LISTED RECORDS >>
++++++++++

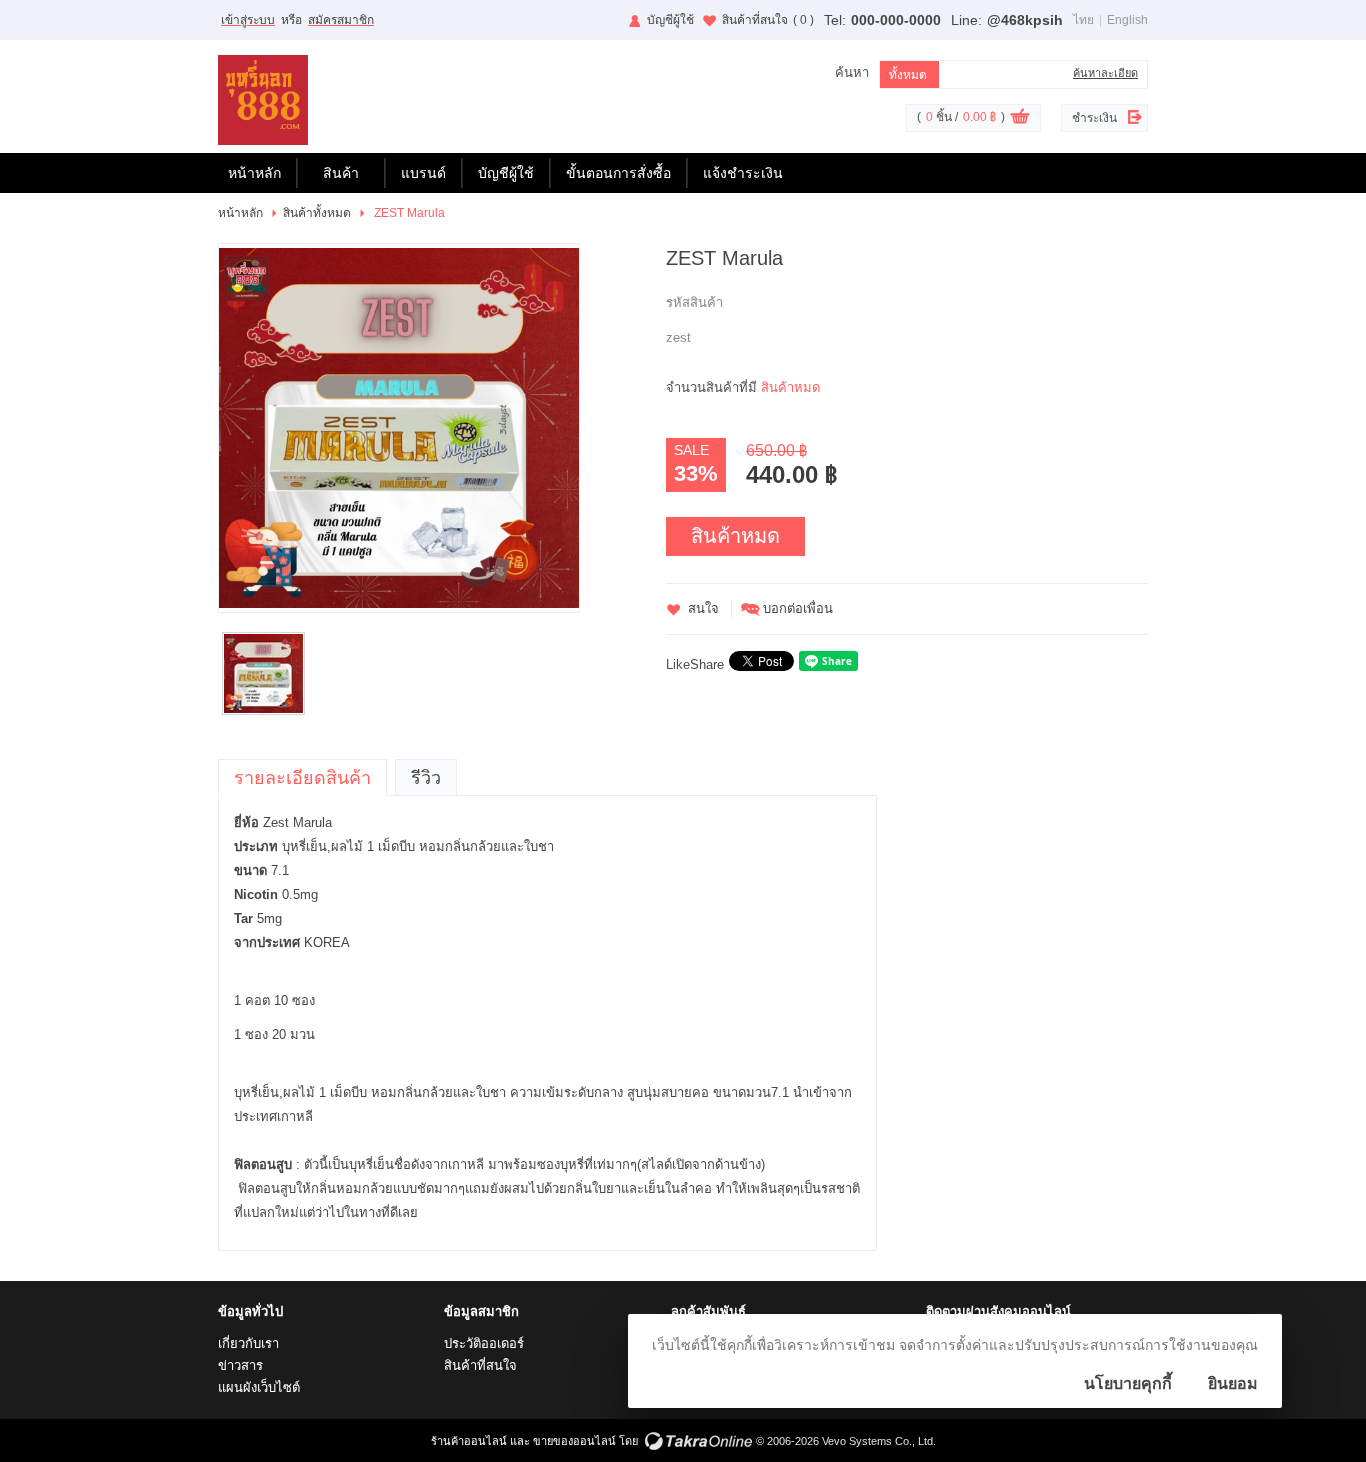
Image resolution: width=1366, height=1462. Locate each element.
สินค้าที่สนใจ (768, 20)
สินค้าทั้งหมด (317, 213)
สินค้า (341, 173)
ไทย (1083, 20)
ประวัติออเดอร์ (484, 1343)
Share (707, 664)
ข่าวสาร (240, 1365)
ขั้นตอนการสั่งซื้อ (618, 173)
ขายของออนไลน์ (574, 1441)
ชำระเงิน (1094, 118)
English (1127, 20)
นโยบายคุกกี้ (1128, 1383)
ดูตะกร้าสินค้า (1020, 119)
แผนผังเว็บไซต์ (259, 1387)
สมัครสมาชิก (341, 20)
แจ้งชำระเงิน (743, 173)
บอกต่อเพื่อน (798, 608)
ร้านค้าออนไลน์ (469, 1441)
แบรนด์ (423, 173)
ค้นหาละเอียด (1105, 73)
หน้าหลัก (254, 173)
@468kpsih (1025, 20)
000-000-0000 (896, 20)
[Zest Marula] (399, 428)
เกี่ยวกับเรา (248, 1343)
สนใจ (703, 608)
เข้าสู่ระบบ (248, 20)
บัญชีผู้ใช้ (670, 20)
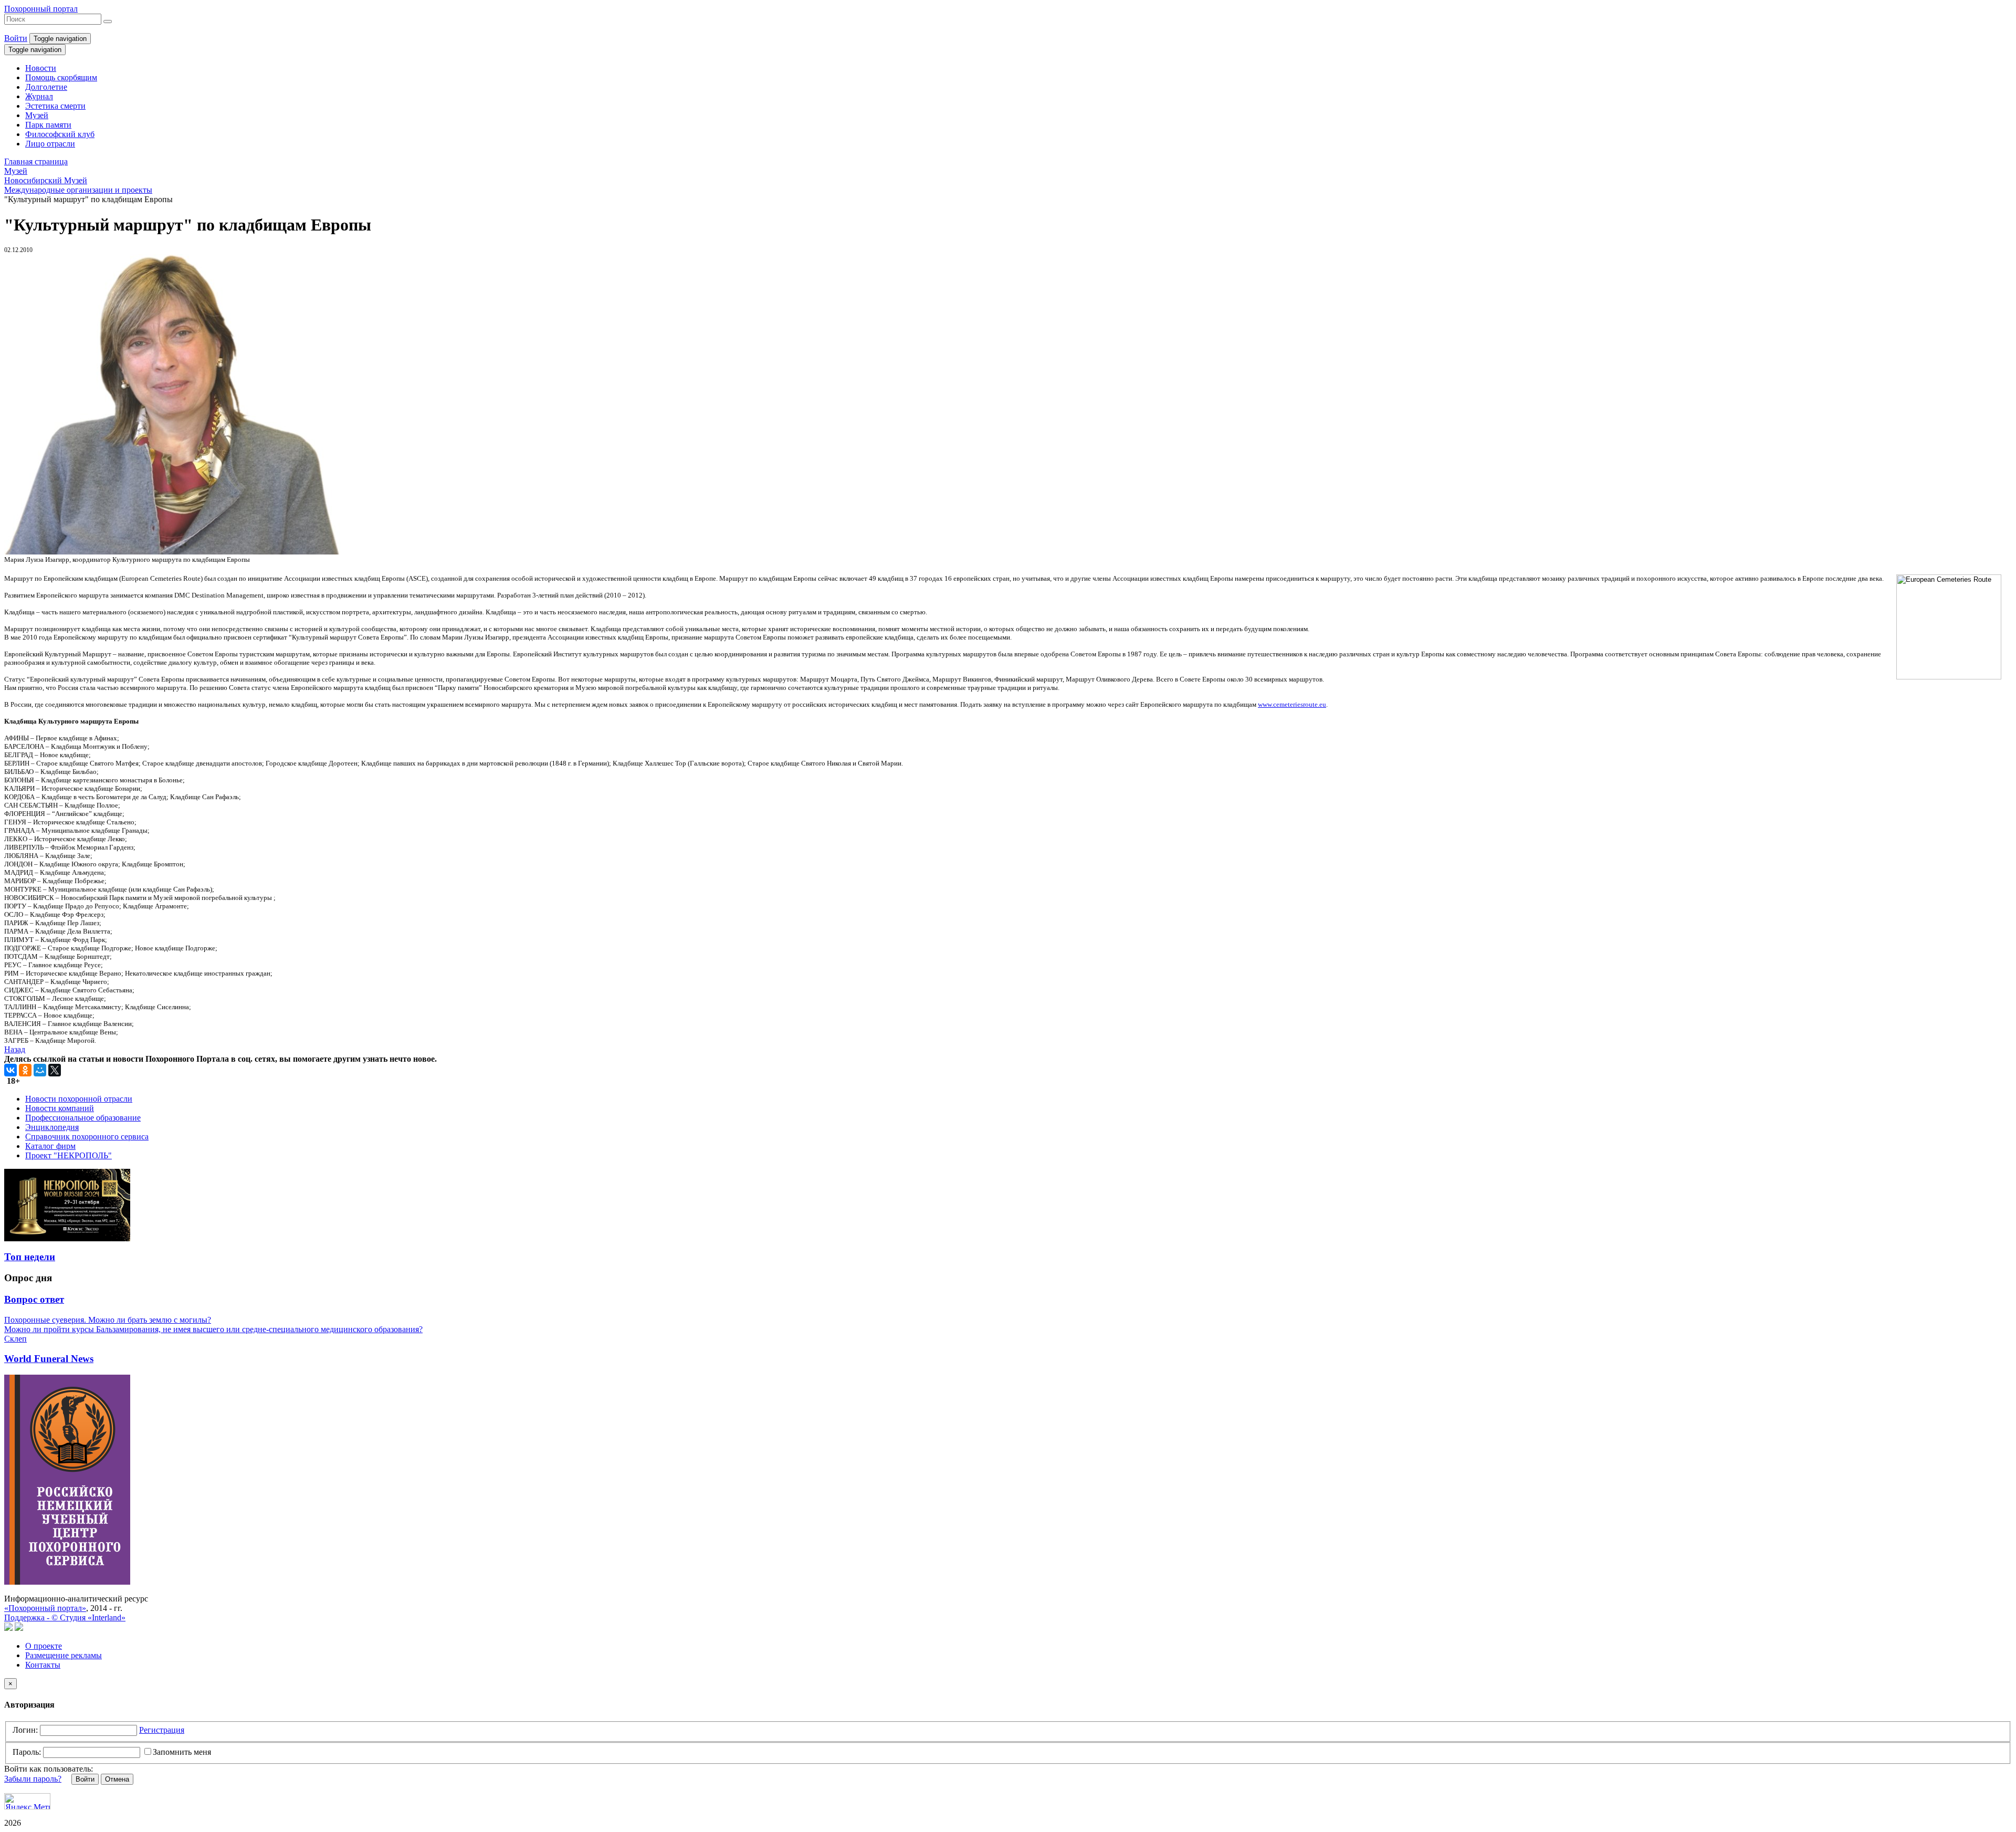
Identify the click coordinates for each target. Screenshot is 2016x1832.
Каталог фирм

++++++++++

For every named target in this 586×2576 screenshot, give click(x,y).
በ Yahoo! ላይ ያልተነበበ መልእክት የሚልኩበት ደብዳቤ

++++++++++

WHAT NEEDS TO BE DONE >> Skip every picture, and restate word for word only the lines above from the line containing "ขายของออนไลน์ (574, 1441)" to the line containing "Каталог фирм", both of them included.

FINISHED EXERCISE >>
ขายของออนไลน์ (574, 1441)
ชำระเงิน (1094, 118)
English (1127, 20)
นโยบายคุกกี้ (1128, 1383)
ดูตะกร้าสินค้า (1020, 119)
แผนผังเว็บไซต์ (259, 1387)
สมัครสมาชิก (341, 20)
แจ้งชำระเงิน (743, 173)
บอกต่อเพื่อน (798, 608)
ร้านค้าออนไลน์ (469, 1441)
แบรนด์ (423, 173)
ค้นหาละเอียด (1105, 73)
หน้าหลัก (254, 173)
@468kpsih (1025, 20)
000-000-0000 (896, 20)
[Zest Marula] (399, 428)
เกี่ยวกับเรา (248, 1343)
สนใจ (703, 608)
เข้าสู่ระบบ (248, 20)
บัญชีผู้ใช้ (670, 20)
Identify the click coordinates for each target. Screenshot is 2016x1832.
Каталог фирм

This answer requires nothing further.